__WHAT IS BEING ASKED__. Write the next part of the page on discrete approximations of second derivatives, starting right after its final sentence.

__TEXT EXTRACT__.
'''

San José State University
Thayer Watkins
Silicon Valley
& Tornado Alley

The Discrete Approximations of the 2nd
Derivatives of a Function of Two Variables

Let B(n, p) be a function known only for integral values of n and p. An approximation of ∂B/∂n at (n, p) is [B(n+1,p)−B(n-1,p)]/2 and likewise [B(n,p+1)−B(n,p-1)]/2 is an approximation of ∂B/∂p at (n, p).

To get an estimate of ∂²B/∂n² which is centered at (n,p) first estimates of ∂B/∂n are obtained at two different points; i.e.,

[B(n+1,p)−B(n,p)] for ∂B/∂n at (n+½,p)
[B(n,p)−B(n-1,p)] for ∂B/∂n at (n-½,p)

The difference of these two divided by their separation distance of 1 gives

∂²B/∂n² ≅ [B(n+1,p)−B(n,p)]− [B(n,p)−B(n-1,p)]
which reduces to
∂²B/∂n² ≅ [B(n+1,p)+B(n-1,p)−2B(n,p)]


∂²B/∂p² ≅ [B(n,p+1)+B(n,p-1)−2B(n,p)]

The computation can be depicted visually as follows:

for ∂²B/∂n²


for ∂²B/∂p²

In both cases the second derivative is the sum of the red values less twice the blue value.

The reason for the particular designations of the variables is that the motivation for this material came from a study concerning the binding energis of nuclides. That study found a remarkable correspondence between ∂²B/∂n² and ∂²B/∂p² along the line where n=p=2a, where a is the potential number of alpha particles in the nuclude. The purpose of this study was to make sure this was an empirical relation rather than something mathematically required from the estimating procedure.

'''

__ENTRIES__.
'''

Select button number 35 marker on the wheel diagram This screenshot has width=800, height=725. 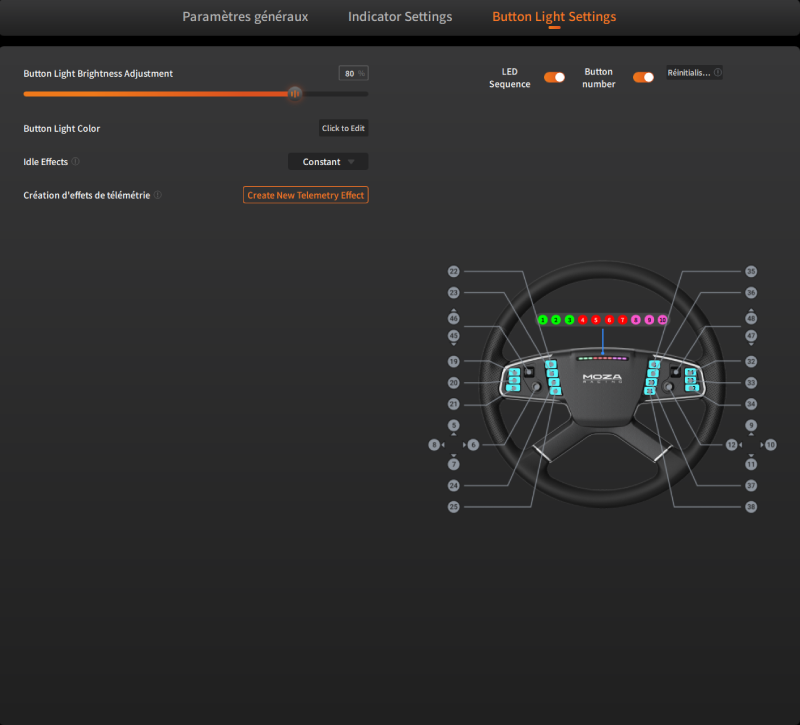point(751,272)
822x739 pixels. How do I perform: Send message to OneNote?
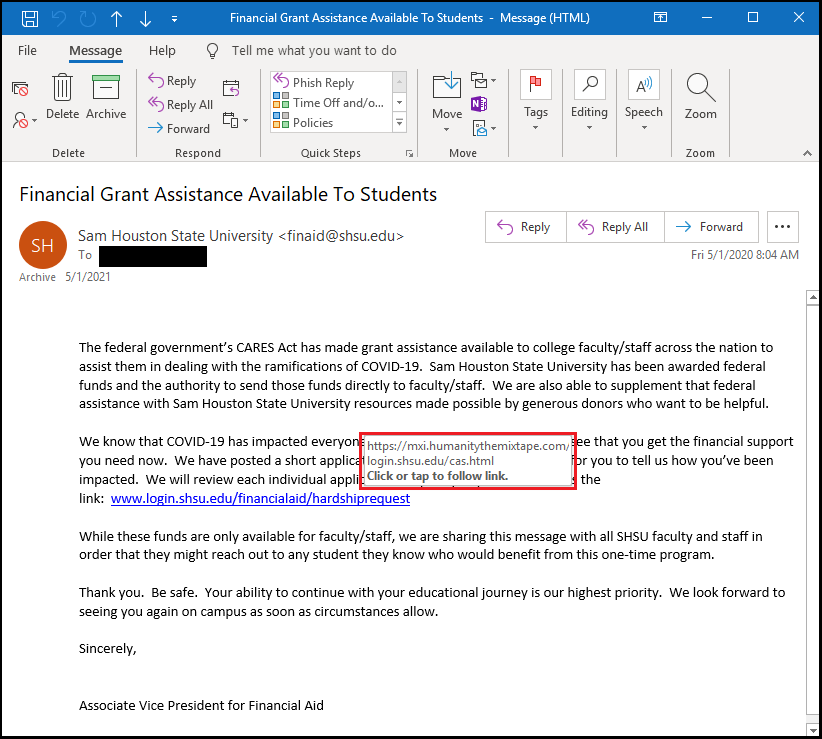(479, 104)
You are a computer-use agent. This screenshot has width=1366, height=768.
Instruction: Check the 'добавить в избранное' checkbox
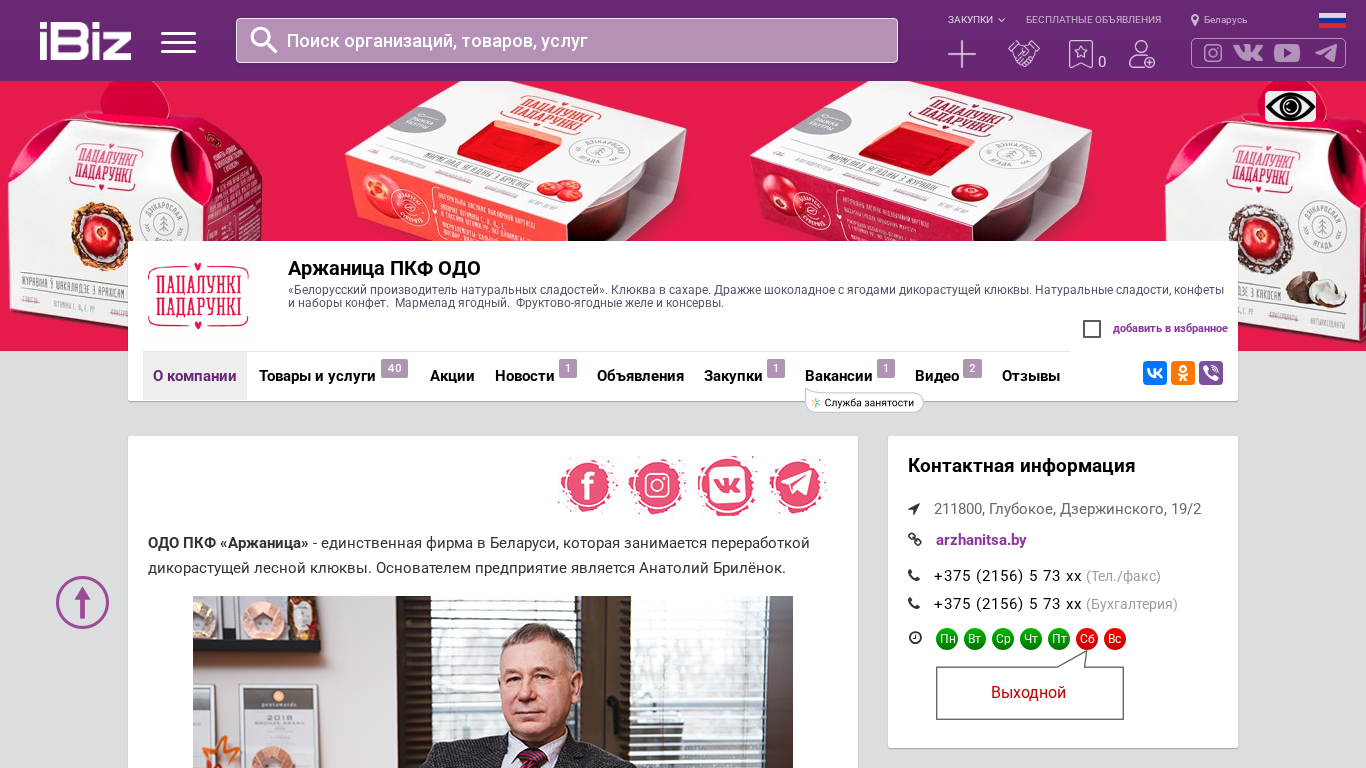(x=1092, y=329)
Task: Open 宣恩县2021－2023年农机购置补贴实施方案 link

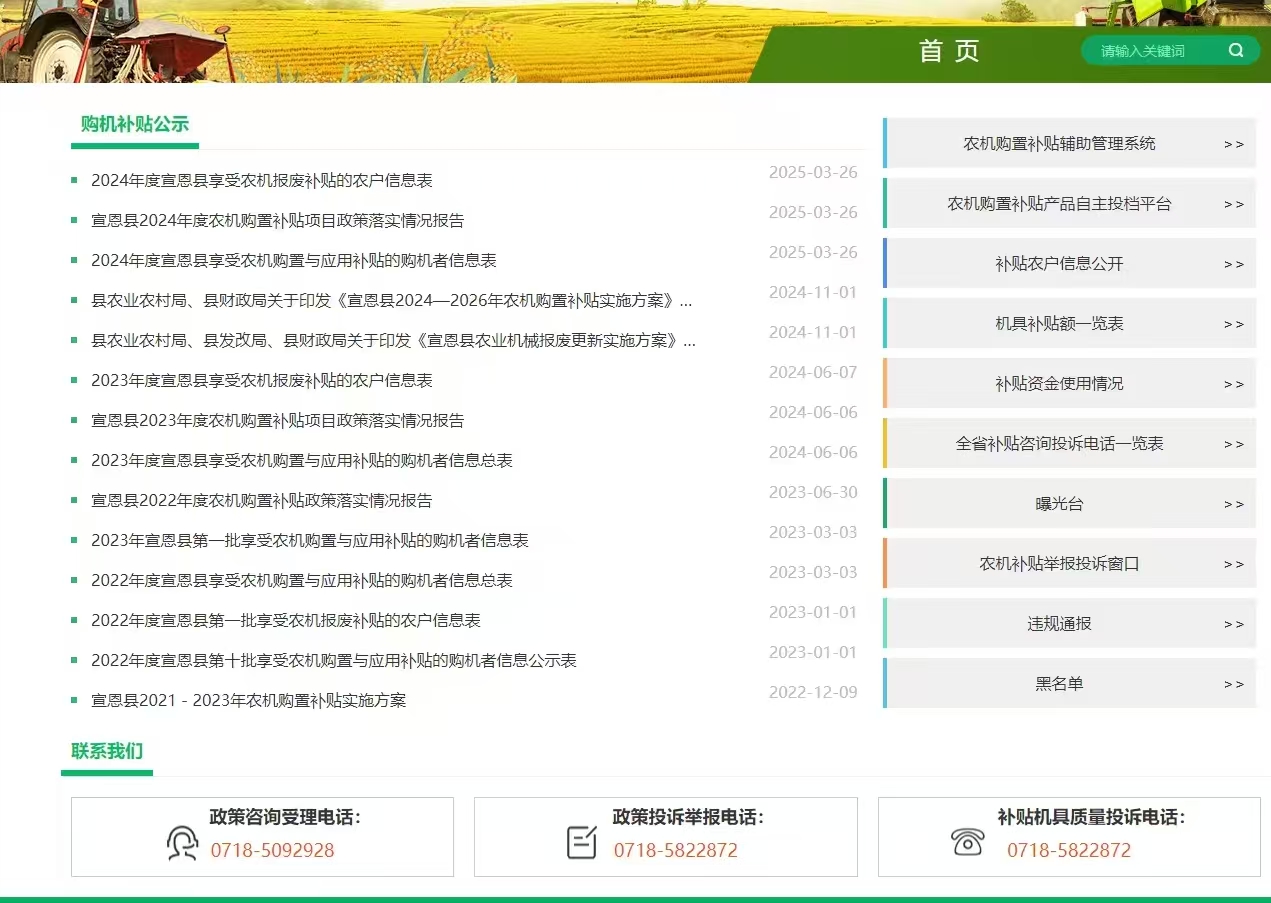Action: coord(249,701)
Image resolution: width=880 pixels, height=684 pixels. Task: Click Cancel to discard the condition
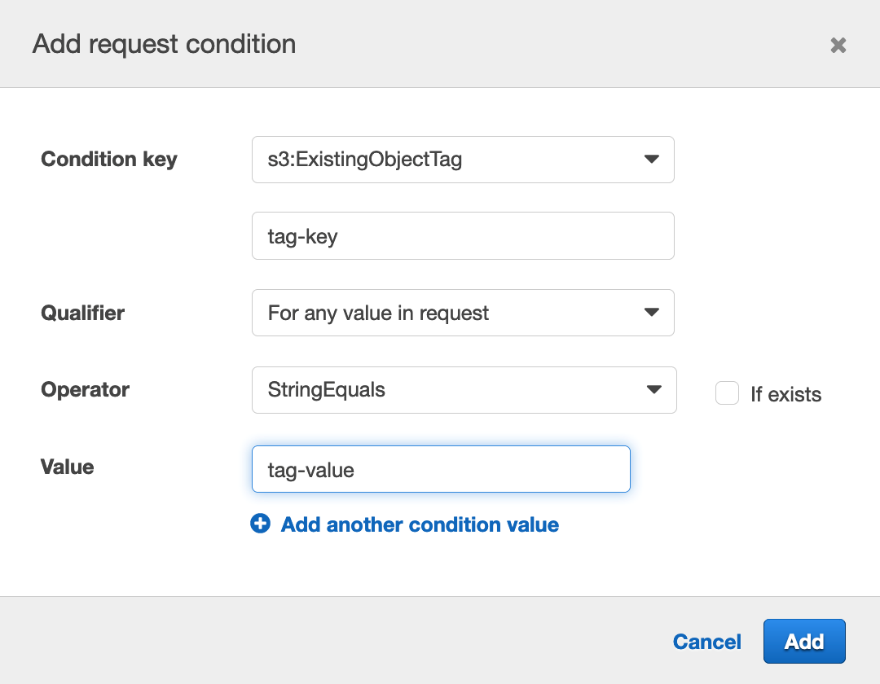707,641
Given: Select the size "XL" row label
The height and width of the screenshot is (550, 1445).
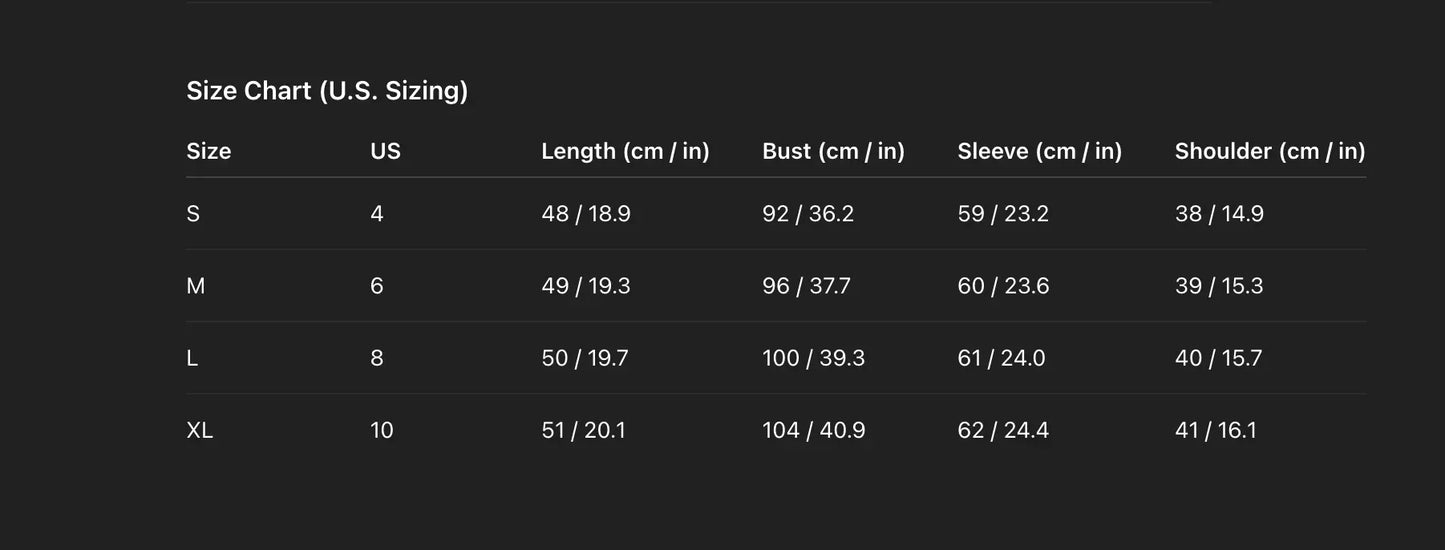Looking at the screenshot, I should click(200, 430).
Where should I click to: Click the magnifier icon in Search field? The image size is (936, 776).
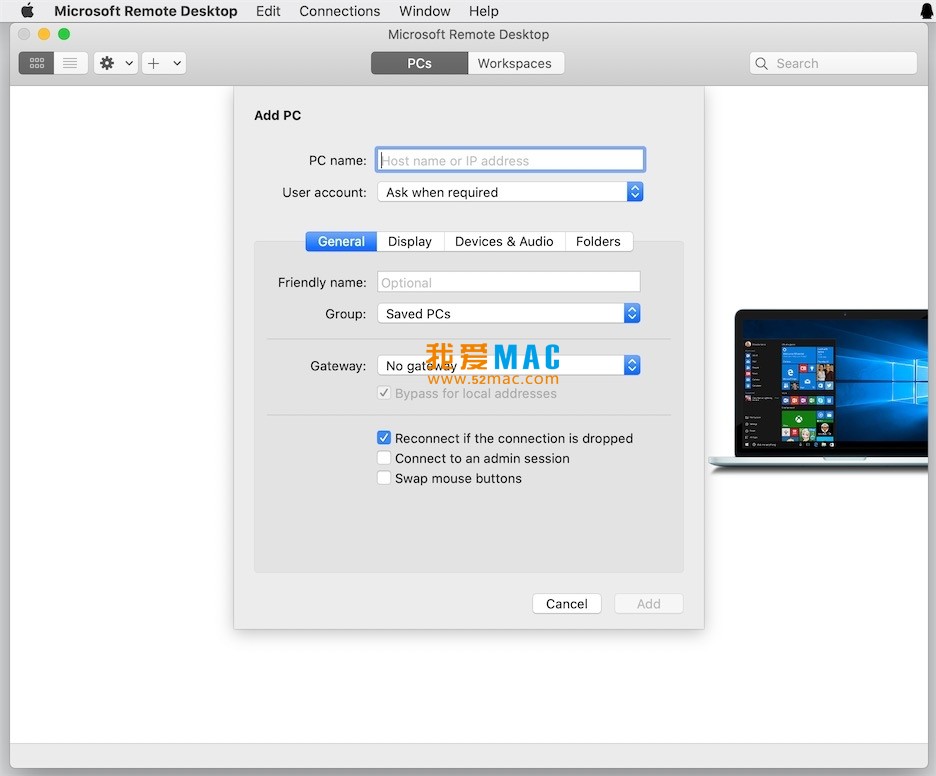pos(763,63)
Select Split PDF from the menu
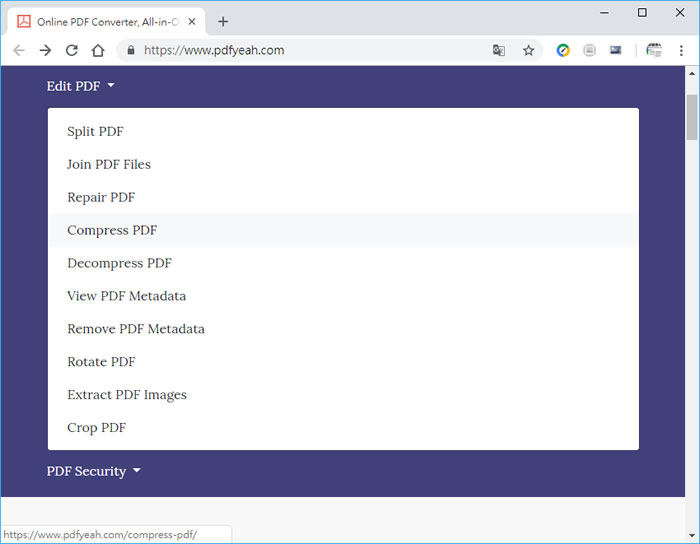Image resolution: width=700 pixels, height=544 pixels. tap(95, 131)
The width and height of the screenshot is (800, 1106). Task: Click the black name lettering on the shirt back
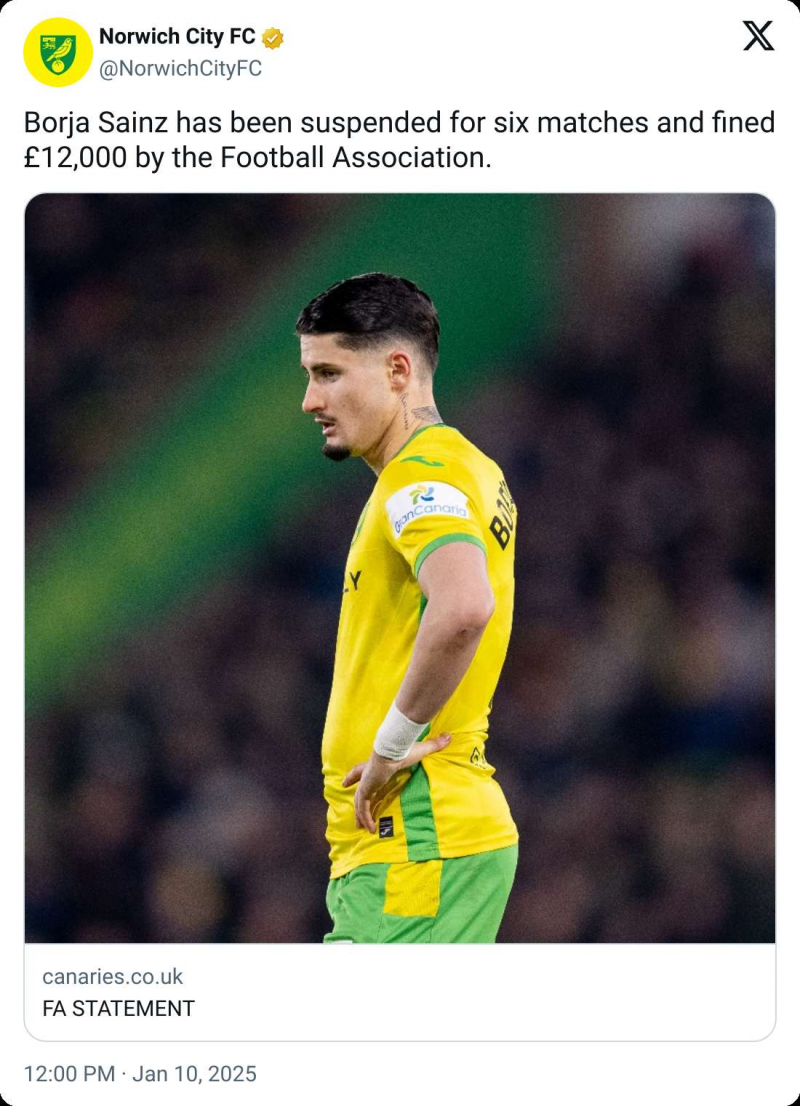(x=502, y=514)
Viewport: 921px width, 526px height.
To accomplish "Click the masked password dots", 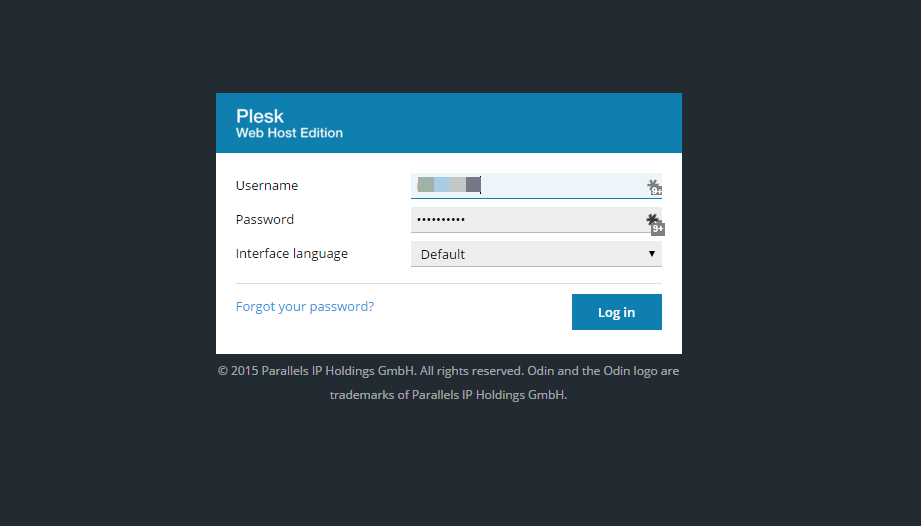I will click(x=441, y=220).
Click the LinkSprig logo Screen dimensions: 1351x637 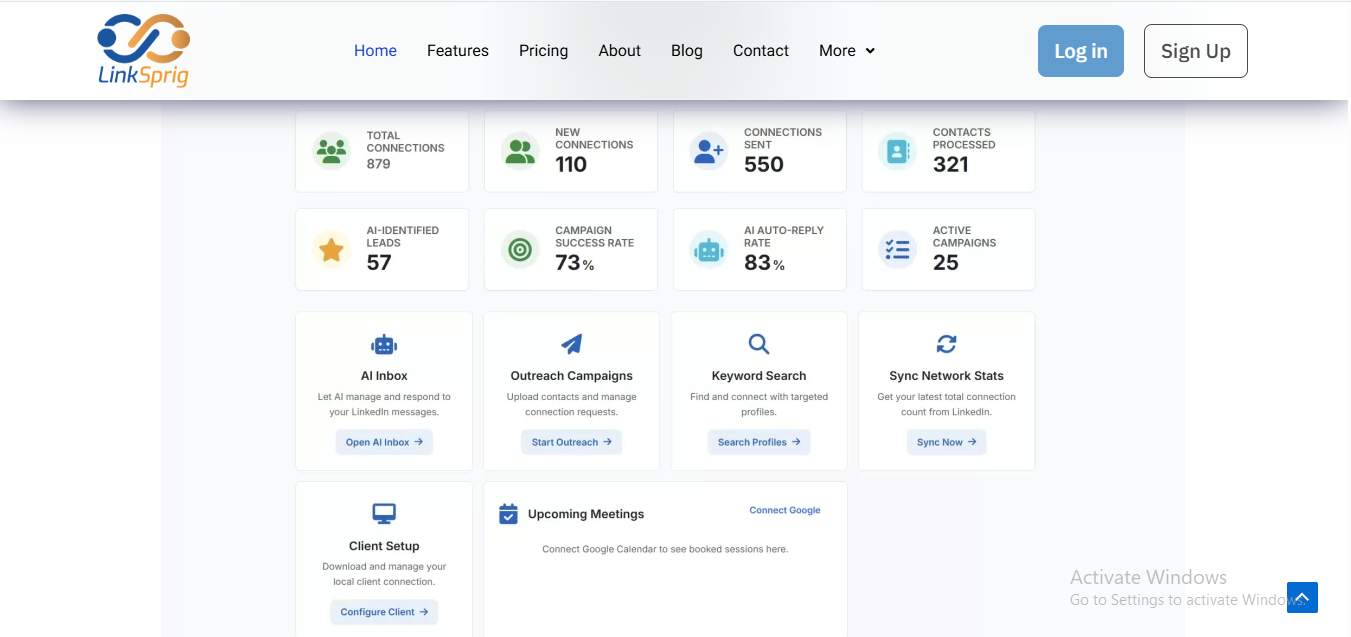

'''

__SOLVED PROBLEM__.
While there is no mathematical requirement that ∂²B/∂n² be equal to ∂²B/∂p² there is such a mathematical requirement for the cross derivatives.

The Cross Derivatives

Consider first ∂²B/∂p∂n. First estimates of ∂B/∂n can be obtained at two different levels of p as

[B(n+1,p+1)−B(n-1,p+1)]/2 as ∂B/∂n at (n,p+1)
[B(n+1,p-1)−B(n-1,p-1)]/2 as ∂B/∂n at (n,p-1)

Then the difference of these two divided by their separation distance of 2 is the estimate of the cross derivative ∂²B/∂p∂n; i.e.,

∂²B/∂p∂n ≅ [(B(n+1,p+1)−B(n+1,p-1))−(B(n-1,p+1)−B(n-1,p-1))]/4
or, equivalently
∂²B/∂p∂n ≅ [(B(n+1,p+1)−B(n-1,p+1))−(B(n+1,p-1)−B(n-1,p-1))]/4

This latter formula is the one which arises in the process of obtaining an estimate of ∂²B/∂n∂p. Thus the estimates of the cross derivatives are exactly equal as are the true values.

The cross derivatives may also be expressed as

∂²B/∂p∂n = ∂²B/∂p∂n ≅ ≅ {[(B(n+1,p+1)+B(n-1,p-1)] − [B(n-1,p+1)+B(n-1,p+1)]}/4

The visual representation of the computation of the cross derivative is as follows.

Thus the cross derivatives are both the sum of the red values less the sum of the blue values with the result divided by 4.

(To be continued.)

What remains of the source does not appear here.